From the “Payments” tab, click on “+ Manual Payment Method.”

Select your desired method from the dropdown.

There are two fields to fill out — “additional details,” and “payment instructions.”

For “additional details,” describe to the customer what the payment method is and how it’s done.

For “payment instructions,” give the customer detailed instructions on how they can pay for their order.

Finalize by clicking on the “Activate” button.

Manual payment methods can be tedious since merchants would have to check each order against their payment records and approve them manually.

However, it provides tremendous flexibility for customers who don’t have a credit card, PayPal, or an electronic wallet.

Step 5: Set Up Shopify Shipping

Shipping on Shopify is a vast topic — one we can spend hours talking about.  But for the sake of brevity, we’ll just discuss the basics that can benefit most businesses. This includes setting up shipping and sending out customers' orders.

Setting Up Shipping

Shopify Settings Button

From the main dashboard, click on “Settings” on the lower left.

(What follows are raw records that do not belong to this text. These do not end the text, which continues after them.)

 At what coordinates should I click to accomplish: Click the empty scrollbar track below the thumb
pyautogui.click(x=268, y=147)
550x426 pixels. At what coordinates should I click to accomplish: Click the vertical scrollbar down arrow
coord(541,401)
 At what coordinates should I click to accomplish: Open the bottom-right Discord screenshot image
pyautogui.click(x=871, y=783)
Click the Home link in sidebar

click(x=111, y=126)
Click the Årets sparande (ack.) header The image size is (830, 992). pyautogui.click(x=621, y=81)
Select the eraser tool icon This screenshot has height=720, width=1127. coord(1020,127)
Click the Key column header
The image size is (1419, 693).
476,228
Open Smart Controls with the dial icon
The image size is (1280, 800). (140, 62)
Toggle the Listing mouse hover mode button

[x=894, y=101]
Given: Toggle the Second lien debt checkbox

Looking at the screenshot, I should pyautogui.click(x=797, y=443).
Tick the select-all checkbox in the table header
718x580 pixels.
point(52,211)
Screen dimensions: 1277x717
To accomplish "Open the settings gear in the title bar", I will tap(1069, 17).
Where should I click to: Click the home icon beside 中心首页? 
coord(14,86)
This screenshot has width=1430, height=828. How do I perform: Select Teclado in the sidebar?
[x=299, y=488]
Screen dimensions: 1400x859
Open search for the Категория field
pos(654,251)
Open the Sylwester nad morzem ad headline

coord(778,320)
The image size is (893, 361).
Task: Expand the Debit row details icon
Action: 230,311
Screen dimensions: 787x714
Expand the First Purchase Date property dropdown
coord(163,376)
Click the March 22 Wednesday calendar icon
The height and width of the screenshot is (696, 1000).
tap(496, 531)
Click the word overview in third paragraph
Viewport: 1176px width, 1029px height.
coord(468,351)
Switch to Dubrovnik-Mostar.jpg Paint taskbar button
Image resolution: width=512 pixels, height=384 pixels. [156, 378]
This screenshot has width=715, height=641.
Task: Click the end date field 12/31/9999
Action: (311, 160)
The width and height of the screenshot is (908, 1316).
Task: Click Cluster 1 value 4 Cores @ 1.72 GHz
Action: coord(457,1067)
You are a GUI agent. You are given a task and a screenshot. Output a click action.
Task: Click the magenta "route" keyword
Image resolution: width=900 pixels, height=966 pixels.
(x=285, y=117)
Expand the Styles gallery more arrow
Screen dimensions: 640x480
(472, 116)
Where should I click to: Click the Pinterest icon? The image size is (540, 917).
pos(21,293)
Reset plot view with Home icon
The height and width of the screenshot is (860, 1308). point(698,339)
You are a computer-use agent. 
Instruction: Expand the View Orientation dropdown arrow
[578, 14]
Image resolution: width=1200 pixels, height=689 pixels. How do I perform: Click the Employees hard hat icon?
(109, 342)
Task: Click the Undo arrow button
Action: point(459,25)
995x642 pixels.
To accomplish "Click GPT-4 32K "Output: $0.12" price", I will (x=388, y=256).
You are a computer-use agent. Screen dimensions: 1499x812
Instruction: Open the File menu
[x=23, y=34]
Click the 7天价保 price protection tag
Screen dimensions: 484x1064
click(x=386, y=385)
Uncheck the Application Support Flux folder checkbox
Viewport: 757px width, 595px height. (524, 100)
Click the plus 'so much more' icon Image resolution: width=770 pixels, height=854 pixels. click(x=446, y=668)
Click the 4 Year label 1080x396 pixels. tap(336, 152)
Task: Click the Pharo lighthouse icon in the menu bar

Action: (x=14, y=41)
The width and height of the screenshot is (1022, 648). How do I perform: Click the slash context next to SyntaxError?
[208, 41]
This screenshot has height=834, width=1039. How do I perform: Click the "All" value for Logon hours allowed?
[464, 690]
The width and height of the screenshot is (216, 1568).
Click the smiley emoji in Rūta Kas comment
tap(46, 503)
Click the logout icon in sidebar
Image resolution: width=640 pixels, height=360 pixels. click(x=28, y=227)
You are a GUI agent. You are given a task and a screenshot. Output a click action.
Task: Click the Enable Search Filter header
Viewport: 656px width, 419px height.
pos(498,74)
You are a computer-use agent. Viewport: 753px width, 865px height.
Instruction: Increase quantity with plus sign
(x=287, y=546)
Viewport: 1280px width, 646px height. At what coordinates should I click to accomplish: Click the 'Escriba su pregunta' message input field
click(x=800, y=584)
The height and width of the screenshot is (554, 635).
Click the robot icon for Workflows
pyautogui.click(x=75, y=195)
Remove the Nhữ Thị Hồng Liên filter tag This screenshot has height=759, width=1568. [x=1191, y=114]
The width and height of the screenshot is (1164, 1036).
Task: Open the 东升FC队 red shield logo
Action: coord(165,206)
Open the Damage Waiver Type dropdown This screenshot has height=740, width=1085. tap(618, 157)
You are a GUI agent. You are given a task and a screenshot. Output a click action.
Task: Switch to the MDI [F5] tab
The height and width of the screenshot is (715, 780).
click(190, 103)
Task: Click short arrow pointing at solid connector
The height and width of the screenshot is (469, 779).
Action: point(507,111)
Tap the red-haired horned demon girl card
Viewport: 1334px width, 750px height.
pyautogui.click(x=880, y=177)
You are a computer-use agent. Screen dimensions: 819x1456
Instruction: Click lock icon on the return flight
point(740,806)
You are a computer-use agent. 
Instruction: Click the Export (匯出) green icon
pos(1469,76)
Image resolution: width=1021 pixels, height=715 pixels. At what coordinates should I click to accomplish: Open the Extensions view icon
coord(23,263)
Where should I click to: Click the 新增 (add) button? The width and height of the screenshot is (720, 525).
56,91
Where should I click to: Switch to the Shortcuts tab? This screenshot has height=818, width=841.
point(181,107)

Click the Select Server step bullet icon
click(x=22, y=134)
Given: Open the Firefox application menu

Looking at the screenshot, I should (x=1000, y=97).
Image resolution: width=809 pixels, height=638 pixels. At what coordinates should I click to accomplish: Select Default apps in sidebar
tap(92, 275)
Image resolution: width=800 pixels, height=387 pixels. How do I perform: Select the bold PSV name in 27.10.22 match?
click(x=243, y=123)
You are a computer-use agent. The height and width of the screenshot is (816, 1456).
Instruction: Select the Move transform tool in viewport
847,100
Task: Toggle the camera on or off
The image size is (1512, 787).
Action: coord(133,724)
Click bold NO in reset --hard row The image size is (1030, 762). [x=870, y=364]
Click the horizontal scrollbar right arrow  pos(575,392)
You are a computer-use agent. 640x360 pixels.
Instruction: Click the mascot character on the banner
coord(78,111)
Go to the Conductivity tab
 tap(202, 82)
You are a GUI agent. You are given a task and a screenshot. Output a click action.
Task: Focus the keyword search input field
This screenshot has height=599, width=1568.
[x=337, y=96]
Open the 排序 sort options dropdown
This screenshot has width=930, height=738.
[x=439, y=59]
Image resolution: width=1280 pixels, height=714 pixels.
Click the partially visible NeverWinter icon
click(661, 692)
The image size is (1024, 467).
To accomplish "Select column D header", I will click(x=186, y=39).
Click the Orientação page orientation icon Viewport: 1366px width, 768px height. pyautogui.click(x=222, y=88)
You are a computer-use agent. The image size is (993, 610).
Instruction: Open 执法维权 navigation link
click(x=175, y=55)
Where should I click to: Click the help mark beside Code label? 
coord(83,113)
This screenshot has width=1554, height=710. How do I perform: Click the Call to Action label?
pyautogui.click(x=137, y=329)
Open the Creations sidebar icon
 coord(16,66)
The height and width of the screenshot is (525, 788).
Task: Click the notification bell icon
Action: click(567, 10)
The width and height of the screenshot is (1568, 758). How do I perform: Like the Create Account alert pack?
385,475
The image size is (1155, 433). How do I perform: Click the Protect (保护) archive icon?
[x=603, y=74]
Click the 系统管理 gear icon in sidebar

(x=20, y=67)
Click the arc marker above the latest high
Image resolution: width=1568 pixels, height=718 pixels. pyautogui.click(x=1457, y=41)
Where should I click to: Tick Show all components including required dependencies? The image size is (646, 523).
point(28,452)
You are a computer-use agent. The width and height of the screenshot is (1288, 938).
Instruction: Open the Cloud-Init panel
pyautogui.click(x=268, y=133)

Shipping and Delivery Tab on Shopify Settings

Select the “Shipping and Delivery” tab.

General Shipping Rates Button Shopify

Click on “General Shipping Rates.”

Tweak your “Shipping Origins” to match your warehouse’s address.

Meanwhile, your “Shipping Zones” should match the serviceable area of your business.

You can add shipping zones by clicking on “Create Zone.”

Note: If you find that you can’t add a particular country to a shipping zone, you may need to add that country to a market from the “Markets” tab. Make sure that the market is set to “Active.” Only then can the country be added to a shipping zone.

You can edit the ship rates and options for each shipping zone you make.

For example, let’s say you have a:

  • Domestic Shipping Zone
  • International Shipping Zone.

You may have something like Standard Shipping for $5 for the Domestic Zone, and then a different rate for those residing within the international shipping zone — say, for example, $20.

Once you have those settings finalized, customers will now have the option to choose a shipping option at checkout.

Sending Out Customers’ Orders

So now, how do you get around to actually sending out the orders?

Shopify Dashboard Orders Tab

Orders made on the Shopify store can be seen in the “Orders” tab from the main dashboard.

Merchants can simply click on an order, and then select “Create Shipping Label.”

Then “Print Shipping Label.”

Once the shipping labels are printed, attach them to their respective packages and send them out for delivery. (e.g., third-party shipping app, post office, etc.)

That’s it.


Shopify is an excellent integration that helps businesses scale and expand, whether that business is a brick-and-mortar store or one that has already established an online presence.

Creating a Shopify store can be summarized in five steps — 1) creating a Shopify account, 2) adding your products to the Shopify system, 3) building your company website using Shopify, 4) setting up a way to accept payments via Shopify, and 5) setting up a shipping system.

Great! You’ve successfully set up your Shopify store.

You now have an additional and reliable source of sales and revenue; as well as a storefront in the online world.

But like any other business, you need to closely monitor it, market it, and make well-informed business decisions to keep it afloat.